■ Exercise data
------------------------------------
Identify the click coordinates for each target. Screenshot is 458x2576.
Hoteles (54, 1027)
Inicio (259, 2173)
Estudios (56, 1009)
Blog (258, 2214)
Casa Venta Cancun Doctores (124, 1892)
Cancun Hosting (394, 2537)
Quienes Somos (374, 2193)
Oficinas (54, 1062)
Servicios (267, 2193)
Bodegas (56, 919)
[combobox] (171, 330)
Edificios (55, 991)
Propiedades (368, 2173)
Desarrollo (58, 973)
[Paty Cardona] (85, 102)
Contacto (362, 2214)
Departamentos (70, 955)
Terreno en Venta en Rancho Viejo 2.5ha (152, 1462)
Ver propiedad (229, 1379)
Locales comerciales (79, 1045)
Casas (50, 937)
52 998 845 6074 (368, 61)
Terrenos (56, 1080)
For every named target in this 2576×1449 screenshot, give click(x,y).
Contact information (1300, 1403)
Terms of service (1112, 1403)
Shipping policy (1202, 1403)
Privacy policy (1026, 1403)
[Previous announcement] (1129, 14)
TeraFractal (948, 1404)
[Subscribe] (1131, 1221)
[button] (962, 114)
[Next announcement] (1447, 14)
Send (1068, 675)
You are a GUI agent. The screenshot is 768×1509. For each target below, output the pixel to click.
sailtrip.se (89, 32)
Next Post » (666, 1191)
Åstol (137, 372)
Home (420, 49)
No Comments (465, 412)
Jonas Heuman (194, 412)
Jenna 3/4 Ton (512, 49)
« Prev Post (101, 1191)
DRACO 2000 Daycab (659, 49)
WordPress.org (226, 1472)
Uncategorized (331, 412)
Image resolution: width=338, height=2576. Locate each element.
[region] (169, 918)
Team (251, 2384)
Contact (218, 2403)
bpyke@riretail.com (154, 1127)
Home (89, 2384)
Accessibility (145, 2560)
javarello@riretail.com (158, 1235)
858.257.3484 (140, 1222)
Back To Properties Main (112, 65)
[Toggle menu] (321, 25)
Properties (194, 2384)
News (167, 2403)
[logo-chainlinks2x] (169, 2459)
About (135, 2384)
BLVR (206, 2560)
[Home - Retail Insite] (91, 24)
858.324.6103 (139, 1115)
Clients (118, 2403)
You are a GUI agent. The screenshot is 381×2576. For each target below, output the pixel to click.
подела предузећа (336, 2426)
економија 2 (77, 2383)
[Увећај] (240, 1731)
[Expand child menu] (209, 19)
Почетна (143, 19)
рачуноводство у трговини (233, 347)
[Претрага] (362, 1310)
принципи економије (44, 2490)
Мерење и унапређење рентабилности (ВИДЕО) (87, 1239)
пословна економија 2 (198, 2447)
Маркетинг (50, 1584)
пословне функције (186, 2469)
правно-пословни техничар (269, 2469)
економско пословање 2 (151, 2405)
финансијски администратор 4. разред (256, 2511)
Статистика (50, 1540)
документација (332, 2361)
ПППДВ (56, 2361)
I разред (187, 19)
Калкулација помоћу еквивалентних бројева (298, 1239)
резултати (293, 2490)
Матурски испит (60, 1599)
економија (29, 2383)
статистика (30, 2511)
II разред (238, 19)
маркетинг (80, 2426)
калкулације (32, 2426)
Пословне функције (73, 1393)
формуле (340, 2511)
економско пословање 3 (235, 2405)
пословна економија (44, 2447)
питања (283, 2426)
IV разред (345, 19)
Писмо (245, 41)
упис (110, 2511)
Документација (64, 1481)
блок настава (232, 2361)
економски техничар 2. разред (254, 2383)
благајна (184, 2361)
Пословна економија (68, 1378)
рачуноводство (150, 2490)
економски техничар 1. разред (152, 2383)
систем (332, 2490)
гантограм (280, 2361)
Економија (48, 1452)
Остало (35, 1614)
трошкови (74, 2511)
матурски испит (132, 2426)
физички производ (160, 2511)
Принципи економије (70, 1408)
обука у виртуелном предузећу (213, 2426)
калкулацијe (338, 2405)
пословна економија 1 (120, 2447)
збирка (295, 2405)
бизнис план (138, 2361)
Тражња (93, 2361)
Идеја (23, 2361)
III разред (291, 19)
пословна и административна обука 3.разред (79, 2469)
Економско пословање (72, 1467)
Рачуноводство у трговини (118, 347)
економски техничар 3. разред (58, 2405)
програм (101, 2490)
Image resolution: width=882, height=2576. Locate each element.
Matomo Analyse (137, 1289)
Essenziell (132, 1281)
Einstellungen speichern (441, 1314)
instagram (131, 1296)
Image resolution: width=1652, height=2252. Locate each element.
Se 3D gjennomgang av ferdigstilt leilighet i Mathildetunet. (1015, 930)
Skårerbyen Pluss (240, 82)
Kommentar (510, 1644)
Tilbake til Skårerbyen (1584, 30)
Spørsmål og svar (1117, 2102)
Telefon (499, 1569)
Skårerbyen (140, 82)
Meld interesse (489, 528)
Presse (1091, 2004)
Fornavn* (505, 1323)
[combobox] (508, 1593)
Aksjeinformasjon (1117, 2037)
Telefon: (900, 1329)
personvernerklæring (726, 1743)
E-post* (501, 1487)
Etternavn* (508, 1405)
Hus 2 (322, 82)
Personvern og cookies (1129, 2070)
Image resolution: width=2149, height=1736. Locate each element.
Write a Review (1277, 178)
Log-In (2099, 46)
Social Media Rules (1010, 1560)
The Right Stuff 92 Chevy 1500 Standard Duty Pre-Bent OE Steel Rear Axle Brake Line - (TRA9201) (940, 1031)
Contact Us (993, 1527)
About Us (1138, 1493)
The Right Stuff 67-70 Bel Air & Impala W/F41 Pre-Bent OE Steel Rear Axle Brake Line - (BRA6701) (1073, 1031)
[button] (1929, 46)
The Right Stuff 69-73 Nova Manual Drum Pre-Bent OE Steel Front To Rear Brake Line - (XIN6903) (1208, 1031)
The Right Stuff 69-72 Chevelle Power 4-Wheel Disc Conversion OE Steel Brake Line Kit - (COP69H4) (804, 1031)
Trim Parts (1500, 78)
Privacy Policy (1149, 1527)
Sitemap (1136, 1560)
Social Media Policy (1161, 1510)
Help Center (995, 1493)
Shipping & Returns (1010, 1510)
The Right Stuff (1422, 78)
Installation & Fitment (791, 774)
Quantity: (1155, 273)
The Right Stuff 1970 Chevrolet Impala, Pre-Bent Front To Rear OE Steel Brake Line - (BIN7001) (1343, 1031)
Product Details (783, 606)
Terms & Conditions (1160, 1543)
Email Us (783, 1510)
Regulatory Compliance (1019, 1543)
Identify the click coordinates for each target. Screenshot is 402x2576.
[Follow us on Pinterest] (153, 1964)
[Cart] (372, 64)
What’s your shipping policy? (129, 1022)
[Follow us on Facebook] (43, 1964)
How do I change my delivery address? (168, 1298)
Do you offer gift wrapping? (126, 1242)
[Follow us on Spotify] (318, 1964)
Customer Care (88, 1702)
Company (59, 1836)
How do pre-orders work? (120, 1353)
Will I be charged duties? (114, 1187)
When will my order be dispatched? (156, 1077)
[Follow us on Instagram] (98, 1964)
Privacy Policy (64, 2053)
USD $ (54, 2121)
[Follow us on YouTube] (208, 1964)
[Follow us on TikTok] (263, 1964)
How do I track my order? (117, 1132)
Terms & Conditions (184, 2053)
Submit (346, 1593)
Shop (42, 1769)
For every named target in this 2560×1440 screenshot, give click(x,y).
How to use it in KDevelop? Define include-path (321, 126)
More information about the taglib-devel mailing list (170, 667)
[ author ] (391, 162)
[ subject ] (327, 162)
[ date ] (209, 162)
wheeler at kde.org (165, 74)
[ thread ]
------------------------------------
■ Work item
In the data above, which lines lie between the line with "Clients (118, 2403)" and the line with "Telefon (499, 1569)", inclusive? Print those lines exactly and nothing else.

■ Solution below
Clients (118, 2403)
You are a GUI agent. The screenshot is 381×2576. For each target below, output the pixel to click.
подела предузећа (336, 2426)
економија 2 (77, 2383)
[Увећај] (240, 1731)
[Expand child menu] (209, 19)
Почетна (143, 19)
рачуноводство у трговини (233, 347)
[Претрага] (362, 1310)
принципи економије (44, 2490)
Мерење и унапређење рентабилности (ВИДЕО) (87, 1239)
пословна економија 2 (198, 2447)
Маркетинг (50, 1584)
пословне функције (186, 2469)
правно-пословни техничар (269, 2469)
економско пословање 2 (151, 2405)
финансијски администратор 4. разред (256, 2511)
Статистика (50, 1540)
документација (332, 2361)
ПППДВ (56, 2361)
I разред (187, 19)
Калкулација помоћу еквивалентних бројева (298, 1239)
резултати (293, 2490)
Матурски испит (60, 1599)
економија (29, 2383)
статистика (30, 2511)
II разред (238, 19)
маркетинг (80, 2426)
калкулације (32, 2426)
Пословне функције (73, 1393)
формуле (340, 2511)
економско пословање 3 (235, 2405)
пословна економија (44, 2447)
питања (283, 2426)
IV разред (345, 19)
Писмо (245, 41)
упис (110, 2511)
Документација (64, 1481)
блок настава (232, 2361)
економски техничар 2. разред (254, 2383)
благајна (184, 2361)
Пословна економија (68, 1378)
рачуноводство (150, 2490)
економски техничар 1. разред (152, 2383)
систем (332, 2490)
гантограм (280, 2361)
Економија (48, 1452)
Остало (35, 1614)
трошкови (74, 2511)
матурски испит (132, 2426)
физички производ (160, 2511)
Принципи економије (70, 1408)
обука у виртуелном предузећу (213, 2426)
калкулацијe (338, 2405)
пословна економија 1 (120, 2447)
збирка (295, 2405)
бизнис план (138, 2361)
Тражња (93, 2361)
Идеја (23, 2361)
III разред (291, 19)
пословна и административна обука 3.разред (79, 2469)
Економско пословање (72, 1467)
Рачуноводство у трговини (118, 347)
економски техничар 3. разред (58, 2405)
програм (101, 2490)
Image resolution: width=882, height=2576. Locate each element.
Matomo Analyse (137, 1289)
Essenziell (132, 1281)
Einstellungen speichern (441, 1314)
instagram (131, 1296)
Image resolution: width=1652, height=2252. Locate each element.
Se 3D gjennomgang av ferdigstilt leilighet i Mathildetunet. (1015, 930)
Skårerbyen Pluss (240, 82)
Kommentar (510, 1644)
Tilbake til Skårerbyen (1584, 30)
Spørsmål og svar (1117, 2102)
Telefon (499, 1569)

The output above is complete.